Determining Affordability with an Eligible Opt-Out Arrangement. Notice 2015-87 stated that employers with a conditional opt-out arrangement were not required to add the cash opt-out amount to  the employee's  premium  contribution  when calculating affordability.

According to this notice, it appeared that an employer who required employees to  provide proof of alternative group health coverage in order to receive cash-in-lieu would not have to  add the  cash amounts to the  affordability  determination.

However, the new proposed regulations state that only an arrangement that qualifies as an "eligible opt-out arrangement" will escape the requirement that the cash be added to the employee's premium contribution. An "eligible opt-out arrangement" means an arrangement that requires the following:

  1. The employee must provide proof of minimum essential coverage through another source (other than coverage in the individual market, whether or not obtained through Covered California).  This requirement includes government sponsored programs such as most Medicaid coverage, Medicare part A, CHIP, and most TRICARE coverage;
  1. The proof of coverage must show that the employee and all individuals in the employee's expected tax family have (or will have) the required minimum essential coverage. An employee's expected tax family includes all individuals for whom the employee reasonably expects to claim a personal exemption deduction for the taxable year(s) that cover the employer's  plan year to  which the  opt-out arrangement applies;
  1. The employee must provide reasonable evidence of the MEC for the applicable period.  Reasonable evidence may include an attestation by the employee;
  1. The arrangement must provide that the evidence/attestation be provided every plan year;
  1. The evidence/attestation must be provided no earlier than a reasonable time before coverage starts (e.g. open enrollment). The arrangement can also require the evidence/attestation to  be  provided  after the  plan year starts; and
  1. The arrangement must provide the opt-out payment cannot be made (and the employer must not in fact make payment) if the employer knows that the employee or family member doesn't have the alternative coverage.

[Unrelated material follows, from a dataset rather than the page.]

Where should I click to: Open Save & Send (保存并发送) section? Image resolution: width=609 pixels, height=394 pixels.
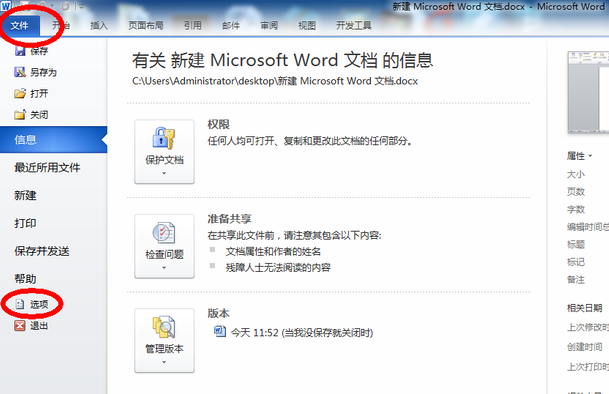42,251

If these conditions are met, the opt-out arrangement is an "eligible opt-out arrangement," meaning that the amount of the opt-out payment is excluded from the employee's required premium contribution for the affordability calculation. Employers who wish to maintain cash- in-lieu arrangements outside of a Section 125 plan should start revising the terms of the arrangement to meet the "eligible opt-out arrangement" definition.

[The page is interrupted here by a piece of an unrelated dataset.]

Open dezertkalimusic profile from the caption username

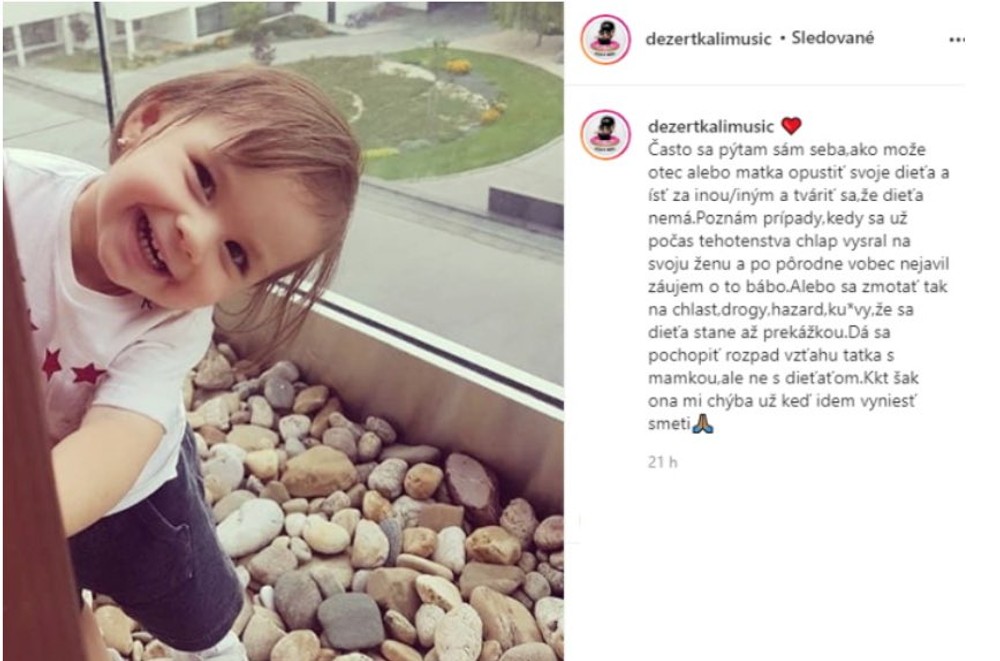click(710, 126)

Eligible opt-out arrangement rules continue to apply if alternative coverage terminates before end of plan year.

In some cases, an employee's or a member of the employee's expected tax family's alternative coverage may terminate before the end of the employer's plan year. The proposed regulations provide that, in such cases, an employer may continue to exclude the amount of the opt-out payment from  the  affordability determination  for the  remainder of the  plan year as  long  as the  reasonable evidence rule  is  satisfied.

Opt-out payments under collective bargaining agreements get some relief

The proposed regulations adopt the general transition relief provided in Notice 2015-87. All employers are not required to increase the amount of the employee's contribution by the opt- out amount until the Jan. 1, 2017 plan year, as  long  as the employer maintained the  arrangement prior to  Dec. 16,   2015.

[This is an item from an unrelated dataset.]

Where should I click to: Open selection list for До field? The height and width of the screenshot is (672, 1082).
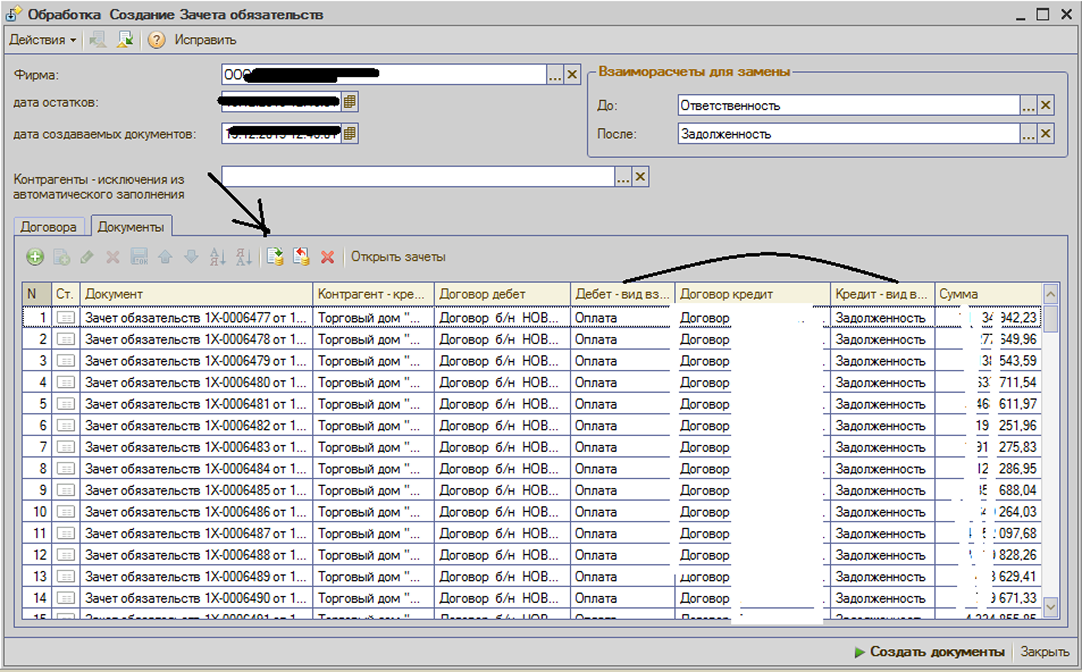(1027, 105)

Employers with collective bargaining agreements now have additional relief.  Employers are not required to increase the amount of an employee's required premium contribution by opt- out payments that do not qualify under an eligible opt-out arrangement, until the later of: (1) the beginning of the first plan year that begins following the expiration of the CBA in effect before Dec. 16, 2015 (disregarding any extensions on or after Dec. 16, 2015),  or (2) the applicability date of the regulations. The proposed regulations clarified that there will not be a permanent exception for opt-out arrangements provided under CBAs.